-- YOUR OBJECTIVE --
Please render this sentence from the executive compensation text in Spanish: "Current compensation and long term incentive compensation may be influenced by such factors as level of responsibility, peer group analysis and individual executive performance."

-- TEXT BLOCK --
%%

The total compensation plan for the Company’s executive officers is comprised of three components: base salary, annual and special performance bonuses and grants of stock options. There is currently no policy or target regarding a percentage allocation between cash and non-cash elements of the Company’s proposed compensation program. Any such allocations are determined on an individual basis annually and may be reflected in the employment agreements entered into with the Company’s executive officers. Current compensation and long term incentive compensation may be influenced by such factors as level of responsibility, peer group analysis and individual executive performance.

Base Salary

As a general rule for establishing base salaries, the Compensation Committee reviews current compensation levels, and compensation paid in past years along with competitive market information, for each executive officer. The compensation for each is reviewed annually by the Compensation Committee to reflect performance and achievements and other internal consideration, as well as external factors, such as inflation, Company growth, and financial condition.

%%

-- RECORDS --
%%

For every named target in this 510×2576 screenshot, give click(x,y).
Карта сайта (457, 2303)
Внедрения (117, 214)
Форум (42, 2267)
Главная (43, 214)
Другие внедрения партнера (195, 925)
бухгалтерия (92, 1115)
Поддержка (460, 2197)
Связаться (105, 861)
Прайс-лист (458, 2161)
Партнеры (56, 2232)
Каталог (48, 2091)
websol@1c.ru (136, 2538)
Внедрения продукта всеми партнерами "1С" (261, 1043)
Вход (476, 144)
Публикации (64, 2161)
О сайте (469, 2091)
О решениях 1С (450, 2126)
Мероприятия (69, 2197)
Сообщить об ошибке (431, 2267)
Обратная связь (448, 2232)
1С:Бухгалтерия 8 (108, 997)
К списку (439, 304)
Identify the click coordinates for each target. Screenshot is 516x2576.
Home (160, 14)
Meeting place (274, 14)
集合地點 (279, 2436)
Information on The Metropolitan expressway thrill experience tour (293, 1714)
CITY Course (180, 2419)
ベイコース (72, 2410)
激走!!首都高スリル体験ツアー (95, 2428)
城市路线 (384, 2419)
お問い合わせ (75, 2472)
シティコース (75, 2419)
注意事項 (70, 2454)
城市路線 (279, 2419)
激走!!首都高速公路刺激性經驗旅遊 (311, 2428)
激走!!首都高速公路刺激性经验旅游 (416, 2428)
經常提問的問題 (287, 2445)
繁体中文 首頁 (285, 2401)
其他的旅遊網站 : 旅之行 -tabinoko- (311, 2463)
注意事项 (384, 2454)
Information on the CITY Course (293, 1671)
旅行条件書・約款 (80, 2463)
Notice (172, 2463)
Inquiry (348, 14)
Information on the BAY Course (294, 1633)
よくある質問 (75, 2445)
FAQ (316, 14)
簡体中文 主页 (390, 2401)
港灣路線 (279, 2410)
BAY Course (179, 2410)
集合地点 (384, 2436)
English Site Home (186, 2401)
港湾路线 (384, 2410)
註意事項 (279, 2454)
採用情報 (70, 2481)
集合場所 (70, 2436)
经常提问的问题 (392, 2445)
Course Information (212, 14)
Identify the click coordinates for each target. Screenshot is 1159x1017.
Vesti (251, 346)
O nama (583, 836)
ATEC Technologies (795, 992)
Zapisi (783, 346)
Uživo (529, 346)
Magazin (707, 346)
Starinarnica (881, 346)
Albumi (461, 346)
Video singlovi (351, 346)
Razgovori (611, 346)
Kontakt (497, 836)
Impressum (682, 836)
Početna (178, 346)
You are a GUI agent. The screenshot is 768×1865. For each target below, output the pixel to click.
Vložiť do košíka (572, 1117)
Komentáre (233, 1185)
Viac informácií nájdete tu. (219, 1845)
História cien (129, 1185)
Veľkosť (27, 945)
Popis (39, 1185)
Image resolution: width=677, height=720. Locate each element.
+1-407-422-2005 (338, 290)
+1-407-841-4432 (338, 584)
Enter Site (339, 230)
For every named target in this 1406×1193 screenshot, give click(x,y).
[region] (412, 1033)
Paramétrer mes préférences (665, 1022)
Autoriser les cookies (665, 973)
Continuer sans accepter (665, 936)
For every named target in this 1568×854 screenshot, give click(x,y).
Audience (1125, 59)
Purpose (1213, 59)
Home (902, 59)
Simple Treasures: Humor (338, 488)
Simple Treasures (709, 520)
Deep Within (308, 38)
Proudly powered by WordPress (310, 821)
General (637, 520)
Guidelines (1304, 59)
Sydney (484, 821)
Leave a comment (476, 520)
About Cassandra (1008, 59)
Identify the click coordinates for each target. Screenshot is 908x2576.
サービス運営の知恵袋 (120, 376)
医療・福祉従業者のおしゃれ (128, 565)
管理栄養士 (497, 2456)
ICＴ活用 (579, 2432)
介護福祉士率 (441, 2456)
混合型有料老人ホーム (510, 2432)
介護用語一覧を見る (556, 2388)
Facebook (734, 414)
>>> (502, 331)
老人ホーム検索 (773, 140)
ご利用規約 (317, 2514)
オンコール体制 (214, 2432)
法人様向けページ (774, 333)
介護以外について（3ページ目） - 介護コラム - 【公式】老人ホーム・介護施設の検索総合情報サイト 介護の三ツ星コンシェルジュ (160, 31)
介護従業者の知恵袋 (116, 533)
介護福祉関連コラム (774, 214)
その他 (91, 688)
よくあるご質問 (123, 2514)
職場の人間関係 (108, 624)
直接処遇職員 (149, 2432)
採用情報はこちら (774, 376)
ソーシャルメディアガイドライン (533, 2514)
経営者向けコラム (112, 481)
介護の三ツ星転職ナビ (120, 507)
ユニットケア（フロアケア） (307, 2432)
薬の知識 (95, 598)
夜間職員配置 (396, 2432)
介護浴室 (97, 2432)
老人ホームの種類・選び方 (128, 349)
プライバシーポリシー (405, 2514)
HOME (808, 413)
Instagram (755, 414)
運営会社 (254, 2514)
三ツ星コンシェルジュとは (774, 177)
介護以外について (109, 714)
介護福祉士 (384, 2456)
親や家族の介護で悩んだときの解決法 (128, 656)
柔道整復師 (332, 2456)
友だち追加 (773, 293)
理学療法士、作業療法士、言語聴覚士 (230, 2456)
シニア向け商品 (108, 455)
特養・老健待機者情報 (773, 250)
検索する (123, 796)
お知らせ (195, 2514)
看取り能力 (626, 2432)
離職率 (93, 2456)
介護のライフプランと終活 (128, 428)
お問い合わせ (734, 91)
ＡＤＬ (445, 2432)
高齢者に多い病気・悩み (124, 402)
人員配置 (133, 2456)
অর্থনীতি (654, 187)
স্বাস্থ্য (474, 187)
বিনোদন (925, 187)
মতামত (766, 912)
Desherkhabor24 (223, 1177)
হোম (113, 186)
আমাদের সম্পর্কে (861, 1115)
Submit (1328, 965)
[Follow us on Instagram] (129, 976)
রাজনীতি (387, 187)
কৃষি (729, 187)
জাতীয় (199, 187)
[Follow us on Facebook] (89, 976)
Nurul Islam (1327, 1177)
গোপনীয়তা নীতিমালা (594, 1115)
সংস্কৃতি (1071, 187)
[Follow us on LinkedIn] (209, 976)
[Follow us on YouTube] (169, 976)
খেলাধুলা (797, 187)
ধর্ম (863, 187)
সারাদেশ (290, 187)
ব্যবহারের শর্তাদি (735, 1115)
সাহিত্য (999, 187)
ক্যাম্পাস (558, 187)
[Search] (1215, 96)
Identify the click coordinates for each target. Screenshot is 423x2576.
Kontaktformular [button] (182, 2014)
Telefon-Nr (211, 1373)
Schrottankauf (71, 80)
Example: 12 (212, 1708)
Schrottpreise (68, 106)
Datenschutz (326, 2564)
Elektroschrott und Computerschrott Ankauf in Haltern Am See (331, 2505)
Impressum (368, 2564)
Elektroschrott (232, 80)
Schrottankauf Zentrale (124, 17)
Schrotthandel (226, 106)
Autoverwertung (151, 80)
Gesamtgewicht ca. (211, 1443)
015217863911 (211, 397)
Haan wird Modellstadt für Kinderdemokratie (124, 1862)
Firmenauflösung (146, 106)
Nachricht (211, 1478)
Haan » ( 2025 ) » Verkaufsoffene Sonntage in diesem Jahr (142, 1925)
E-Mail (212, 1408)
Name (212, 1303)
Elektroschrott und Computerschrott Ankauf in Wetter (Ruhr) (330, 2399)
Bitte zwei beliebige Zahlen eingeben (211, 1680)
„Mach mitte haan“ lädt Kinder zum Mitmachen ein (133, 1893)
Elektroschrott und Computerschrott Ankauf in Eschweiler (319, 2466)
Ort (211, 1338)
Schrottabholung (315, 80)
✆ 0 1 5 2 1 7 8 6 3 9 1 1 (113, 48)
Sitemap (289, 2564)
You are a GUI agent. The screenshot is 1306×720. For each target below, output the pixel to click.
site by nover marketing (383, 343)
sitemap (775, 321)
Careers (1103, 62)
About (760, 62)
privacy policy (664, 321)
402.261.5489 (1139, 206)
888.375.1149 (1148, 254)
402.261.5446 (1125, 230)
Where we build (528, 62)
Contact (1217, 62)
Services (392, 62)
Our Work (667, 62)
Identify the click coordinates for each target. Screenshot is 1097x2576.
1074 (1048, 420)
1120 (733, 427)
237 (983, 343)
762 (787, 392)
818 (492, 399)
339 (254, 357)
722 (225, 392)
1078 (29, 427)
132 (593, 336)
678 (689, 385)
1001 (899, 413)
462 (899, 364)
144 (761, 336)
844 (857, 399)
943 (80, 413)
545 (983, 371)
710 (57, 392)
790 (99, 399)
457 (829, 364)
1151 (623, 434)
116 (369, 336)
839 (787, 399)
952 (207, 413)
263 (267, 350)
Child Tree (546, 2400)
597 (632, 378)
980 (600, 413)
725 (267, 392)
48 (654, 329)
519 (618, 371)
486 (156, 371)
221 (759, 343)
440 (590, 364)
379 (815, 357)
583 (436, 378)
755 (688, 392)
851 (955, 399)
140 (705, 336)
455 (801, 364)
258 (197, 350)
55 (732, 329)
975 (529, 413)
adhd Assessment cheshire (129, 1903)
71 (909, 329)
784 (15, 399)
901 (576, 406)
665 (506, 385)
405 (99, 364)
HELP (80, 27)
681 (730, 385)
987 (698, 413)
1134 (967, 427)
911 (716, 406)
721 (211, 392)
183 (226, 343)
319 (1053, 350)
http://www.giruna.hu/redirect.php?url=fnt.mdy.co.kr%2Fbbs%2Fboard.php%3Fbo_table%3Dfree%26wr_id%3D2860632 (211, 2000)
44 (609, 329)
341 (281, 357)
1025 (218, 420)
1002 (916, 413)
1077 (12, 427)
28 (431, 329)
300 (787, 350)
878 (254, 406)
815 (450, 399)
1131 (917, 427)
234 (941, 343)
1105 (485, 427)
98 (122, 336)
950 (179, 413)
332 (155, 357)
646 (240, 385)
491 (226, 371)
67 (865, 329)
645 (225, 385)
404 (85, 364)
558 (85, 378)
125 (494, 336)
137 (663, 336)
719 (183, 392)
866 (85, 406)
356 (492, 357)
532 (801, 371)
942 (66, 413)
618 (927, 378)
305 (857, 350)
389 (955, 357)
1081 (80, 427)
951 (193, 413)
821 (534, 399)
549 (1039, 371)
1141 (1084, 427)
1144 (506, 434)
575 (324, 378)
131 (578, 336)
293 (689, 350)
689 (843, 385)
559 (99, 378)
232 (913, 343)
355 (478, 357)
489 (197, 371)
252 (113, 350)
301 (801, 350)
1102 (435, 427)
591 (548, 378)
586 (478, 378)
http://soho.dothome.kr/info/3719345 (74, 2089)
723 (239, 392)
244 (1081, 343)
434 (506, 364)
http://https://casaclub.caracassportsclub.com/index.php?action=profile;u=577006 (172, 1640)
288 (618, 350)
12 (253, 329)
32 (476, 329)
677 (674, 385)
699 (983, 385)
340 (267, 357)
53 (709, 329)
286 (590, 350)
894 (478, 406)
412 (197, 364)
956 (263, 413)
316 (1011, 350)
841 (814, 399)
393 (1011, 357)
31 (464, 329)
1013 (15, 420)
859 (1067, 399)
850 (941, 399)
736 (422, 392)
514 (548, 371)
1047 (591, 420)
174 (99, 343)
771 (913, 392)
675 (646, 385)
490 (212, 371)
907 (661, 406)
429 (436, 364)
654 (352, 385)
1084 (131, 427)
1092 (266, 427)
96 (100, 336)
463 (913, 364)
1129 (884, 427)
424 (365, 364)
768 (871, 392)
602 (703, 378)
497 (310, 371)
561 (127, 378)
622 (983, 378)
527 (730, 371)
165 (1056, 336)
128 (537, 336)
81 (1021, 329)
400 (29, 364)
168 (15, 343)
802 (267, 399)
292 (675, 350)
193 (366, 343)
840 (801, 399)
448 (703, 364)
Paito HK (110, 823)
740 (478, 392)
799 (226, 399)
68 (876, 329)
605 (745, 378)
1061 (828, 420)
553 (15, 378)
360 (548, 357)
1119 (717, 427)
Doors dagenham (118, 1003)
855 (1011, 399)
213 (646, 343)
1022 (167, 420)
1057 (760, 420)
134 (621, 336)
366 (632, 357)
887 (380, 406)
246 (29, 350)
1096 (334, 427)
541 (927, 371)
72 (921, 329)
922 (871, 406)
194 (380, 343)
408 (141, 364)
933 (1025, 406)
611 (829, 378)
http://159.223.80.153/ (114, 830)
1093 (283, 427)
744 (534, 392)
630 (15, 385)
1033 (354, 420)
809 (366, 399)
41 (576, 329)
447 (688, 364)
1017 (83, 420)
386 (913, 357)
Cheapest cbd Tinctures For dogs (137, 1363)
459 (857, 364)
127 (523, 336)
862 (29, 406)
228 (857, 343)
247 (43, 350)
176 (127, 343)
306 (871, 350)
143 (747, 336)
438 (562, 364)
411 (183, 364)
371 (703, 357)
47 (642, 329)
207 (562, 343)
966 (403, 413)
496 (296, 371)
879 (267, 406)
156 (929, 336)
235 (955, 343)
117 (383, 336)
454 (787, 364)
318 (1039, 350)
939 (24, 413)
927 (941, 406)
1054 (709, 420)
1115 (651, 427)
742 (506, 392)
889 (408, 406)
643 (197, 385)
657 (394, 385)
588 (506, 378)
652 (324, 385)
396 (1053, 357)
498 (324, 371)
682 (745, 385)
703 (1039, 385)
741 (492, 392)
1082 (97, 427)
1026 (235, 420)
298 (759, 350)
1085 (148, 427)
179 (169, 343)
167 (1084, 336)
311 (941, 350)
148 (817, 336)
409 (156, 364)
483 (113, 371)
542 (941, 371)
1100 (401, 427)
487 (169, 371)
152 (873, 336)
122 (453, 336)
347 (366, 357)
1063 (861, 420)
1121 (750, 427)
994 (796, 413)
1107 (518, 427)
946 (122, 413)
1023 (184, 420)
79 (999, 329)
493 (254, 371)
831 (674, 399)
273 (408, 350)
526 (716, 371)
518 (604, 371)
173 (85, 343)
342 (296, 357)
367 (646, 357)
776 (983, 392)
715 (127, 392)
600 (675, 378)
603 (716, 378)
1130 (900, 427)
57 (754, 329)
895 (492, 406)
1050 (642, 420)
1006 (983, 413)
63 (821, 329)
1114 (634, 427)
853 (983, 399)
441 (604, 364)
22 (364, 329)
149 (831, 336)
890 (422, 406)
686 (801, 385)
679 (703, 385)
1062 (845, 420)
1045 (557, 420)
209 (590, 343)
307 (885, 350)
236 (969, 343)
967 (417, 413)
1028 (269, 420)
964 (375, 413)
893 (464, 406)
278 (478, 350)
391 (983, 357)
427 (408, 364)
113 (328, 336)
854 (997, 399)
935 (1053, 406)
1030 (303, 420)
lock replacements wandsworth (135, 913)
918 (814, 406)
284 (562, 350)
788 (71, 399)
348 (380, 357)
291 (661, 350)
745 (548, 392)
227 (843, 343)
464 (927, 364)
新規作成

%%

-- ANSWER FOR THIS EXERCISE --
La compensación actual y la compensación por incentivos a largo plazo pueden verse influidas por factores como el nivel de responsabilidad, el análisis del grupo de pares y el desempeño individual del ejecutivo.